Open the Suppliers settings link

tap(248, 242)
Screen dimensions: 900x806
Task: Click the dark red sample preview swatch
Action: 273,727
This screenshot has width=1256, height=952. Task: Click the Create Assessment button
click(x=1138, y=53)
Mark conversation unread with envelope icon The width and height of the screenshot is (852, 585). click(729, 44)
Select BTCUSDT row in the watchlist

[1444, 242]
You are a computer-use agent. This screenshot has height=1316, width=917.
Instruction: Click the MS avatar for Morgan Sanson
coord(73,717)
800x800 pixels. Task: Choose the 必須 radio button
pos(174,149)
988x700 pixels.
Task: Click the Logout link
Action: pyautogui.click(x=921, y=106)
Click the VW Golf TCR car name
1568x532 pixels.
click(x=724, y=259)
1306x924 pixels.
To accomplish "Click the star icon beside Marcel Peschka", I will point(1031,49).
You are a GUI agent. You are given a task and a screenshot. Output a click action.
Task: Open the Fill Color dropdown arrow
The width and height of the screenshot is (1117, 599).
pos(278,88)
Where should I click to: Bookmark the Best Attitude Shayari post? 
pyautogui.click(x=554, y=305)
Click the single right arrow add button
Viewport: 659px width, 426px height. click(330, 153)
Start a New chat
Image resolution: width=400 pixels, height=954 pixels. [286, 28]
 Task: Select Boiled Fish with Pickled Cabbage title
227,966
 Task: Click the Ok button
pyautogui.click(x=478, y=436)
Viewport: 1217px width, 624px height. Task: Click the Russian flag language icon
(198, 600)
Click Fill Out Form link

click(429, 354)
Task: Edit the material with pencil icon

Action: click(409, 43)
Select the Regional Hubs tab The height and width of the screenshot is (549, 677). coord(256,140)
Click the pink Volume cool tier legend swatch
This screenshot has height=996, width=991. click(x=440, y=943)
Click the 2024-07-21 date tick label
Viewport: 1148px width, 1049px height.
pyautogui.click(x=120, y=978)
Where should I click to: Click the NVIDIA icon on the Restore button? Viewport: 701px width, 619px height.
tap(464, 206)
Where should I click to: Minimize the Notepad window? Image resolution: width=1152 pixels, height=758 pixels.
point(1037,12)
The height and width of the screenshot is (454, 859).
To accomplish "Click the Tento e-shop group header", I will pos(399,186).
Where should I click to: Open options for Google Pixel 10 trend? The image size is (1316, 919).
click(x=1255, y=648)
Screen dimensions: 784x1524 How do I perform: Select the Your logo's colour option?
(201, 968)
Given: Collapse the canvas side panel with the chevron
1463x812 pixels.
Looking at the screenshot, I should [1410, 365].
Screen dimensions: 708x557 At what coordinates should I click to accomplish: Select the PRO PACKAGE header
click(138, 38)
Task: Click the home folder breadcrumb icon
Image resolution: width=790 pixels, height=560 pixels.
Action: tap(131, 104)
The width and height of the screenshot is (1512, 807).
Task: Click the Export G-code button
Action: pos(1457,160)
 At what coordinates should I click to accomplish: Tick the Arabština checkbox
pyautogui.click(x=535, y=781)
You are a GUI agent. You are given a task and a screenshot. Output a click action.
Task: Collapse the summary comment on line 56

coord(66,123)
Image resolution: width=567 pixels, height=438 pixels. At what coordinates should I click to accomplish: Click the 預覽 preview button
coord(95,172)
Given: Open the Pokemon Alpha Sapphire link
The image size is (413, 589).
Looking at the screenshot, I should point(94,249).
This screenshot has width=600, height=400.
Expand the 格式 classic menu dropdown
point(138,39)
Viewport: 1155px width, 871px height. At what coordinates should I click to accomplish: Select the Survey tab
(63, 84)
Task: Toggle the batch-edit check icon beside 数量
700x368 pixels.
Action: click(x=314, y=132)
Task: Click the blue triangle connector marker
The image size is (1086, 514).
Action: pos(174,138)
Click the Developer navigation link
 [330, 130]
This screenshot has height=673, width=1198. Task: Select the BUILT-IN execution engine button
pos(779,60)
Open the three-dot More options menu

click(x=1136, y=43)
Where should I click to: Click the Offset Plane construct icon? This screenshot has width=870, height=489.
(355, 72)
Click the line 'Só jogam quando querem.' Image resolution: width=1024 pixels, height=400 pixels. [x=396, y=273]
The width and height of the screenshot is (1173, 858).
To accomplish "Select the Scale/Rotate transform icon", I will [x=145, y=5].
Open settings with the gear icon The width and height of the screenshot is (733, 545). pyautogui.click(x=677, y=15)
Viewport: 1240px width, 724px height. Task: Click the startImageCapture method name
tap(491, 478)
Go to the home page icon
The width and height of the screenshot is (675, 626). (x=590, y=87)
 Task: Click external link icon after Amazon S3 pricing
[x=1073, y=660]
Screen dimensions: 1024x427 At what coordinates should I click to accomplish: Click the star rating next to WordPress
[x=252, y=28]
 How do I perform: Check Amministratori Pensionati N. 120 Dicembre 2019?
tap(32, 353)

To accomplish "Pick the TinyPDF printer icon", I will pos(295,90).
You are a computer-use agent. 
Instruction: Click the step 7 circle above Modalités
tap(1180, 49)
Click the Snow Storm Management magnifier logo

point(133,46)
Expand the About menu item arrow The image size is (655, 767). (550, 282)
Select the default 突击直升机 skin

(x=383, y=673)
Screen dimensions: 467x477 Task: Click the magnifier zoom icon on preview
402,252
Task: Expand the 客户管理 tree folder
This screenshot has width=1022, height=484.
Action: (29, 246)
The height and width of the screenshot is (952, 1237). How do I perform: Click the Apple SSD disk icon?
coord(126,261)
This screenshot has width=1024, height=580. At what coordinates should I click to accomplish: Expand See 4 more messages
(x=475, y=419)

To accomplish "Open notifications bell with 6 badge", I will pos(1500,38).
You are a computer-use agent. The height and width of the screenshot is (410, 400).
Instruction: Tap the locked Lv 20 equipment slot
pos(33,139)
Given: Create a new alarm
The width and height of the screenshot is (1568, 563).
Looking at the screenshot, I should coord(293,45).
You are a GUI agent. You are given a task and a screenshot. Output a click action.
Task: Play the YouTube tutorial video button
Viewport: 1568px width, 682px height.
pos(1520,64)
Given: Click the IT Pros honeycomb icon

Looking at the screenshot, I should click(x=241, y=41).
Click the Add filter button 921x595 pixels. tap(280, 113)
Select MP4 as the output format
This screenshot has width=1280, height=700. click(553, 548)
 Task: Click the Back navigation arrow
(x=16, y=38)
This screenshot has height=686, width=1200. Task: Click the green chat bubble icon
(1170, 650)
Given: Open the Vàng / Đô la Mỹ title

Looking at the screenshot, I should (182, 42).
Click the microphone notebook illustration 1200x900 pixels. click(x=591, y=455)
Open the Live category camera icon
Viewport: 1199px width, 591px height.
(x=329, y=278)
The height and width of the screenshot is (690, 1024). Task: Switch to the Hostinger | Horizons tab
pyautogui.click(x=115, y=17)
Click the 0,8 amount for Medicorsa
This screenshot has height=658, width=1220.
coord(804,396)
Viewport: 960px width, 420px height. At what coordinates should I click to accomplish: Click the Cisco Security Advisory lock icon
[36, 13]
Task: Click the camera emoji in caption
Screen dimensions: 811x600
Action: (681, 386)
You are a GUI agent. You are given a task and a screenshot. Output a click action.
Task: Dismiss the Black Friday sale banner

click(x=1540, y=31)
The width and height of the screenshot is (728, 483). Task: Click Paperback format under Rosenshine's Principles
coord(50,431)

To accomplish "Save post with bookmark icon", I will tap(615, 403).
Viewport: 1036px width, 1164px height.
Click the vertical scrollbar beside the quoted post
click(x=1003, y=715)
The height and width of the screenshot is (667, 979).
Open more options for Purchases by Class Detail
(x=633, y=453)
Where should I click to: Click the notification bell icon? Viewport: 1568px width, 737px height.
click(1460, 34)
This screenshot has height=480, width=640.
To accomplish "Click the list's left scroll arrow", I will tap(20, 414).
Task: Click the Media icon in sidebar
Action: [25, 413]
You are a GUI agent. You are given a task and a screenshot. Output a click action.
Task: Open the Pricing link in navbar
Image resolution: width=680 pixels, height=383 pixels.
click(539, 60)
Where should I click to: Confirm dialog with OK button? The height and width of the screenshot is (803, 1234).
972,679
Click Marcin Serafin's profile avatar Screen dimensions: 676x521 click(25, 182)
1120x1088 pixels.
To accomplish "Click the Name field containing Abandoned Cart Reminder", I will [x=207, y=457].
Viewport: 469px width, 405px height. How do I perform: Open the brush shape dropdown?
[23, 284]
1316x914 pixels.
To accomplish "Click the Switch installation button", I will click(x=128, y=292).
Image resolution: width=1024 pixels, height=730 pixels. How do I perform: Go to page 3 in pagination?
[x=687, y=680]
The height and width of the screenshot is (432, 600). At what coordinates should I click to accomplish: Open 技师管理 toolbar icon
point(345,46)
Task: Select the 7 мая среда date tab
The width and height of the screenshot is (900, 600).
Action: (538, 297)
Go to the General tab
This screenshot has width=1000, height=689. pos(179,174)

------------------------------------

* _Task description_
Out of the data above, set down the lines from the one with "The height and width of the screenshot is (454, 859)." to the one with "Task: Click the home folder breadcrumb icon", both included, exactly as written and with no additions.

* _Answer section_
The height and width of the screenshot is (454, 859).
To accomplish "Click the Tento e-shop group header", I will pos(399,186).
Where should I click to: Open options for Google Pixel 10 trend? The image size is (1316, 919).
click(x=1255, y=648)
Screen dimensions: 784x1524 How do I perform: Select the Your logo's colour option?
(201, 968)
Given: Collapse the canvas side panel with the chevron
1463x812 pixels.
Looking at the screenshot, I should [1410, 365].
Screen dimensions: 708x557 At what coordinates should I click to accomplish: Select the PRO PACKAGE header
click(138, 38)
Task: Click the home folder breadcrumb icon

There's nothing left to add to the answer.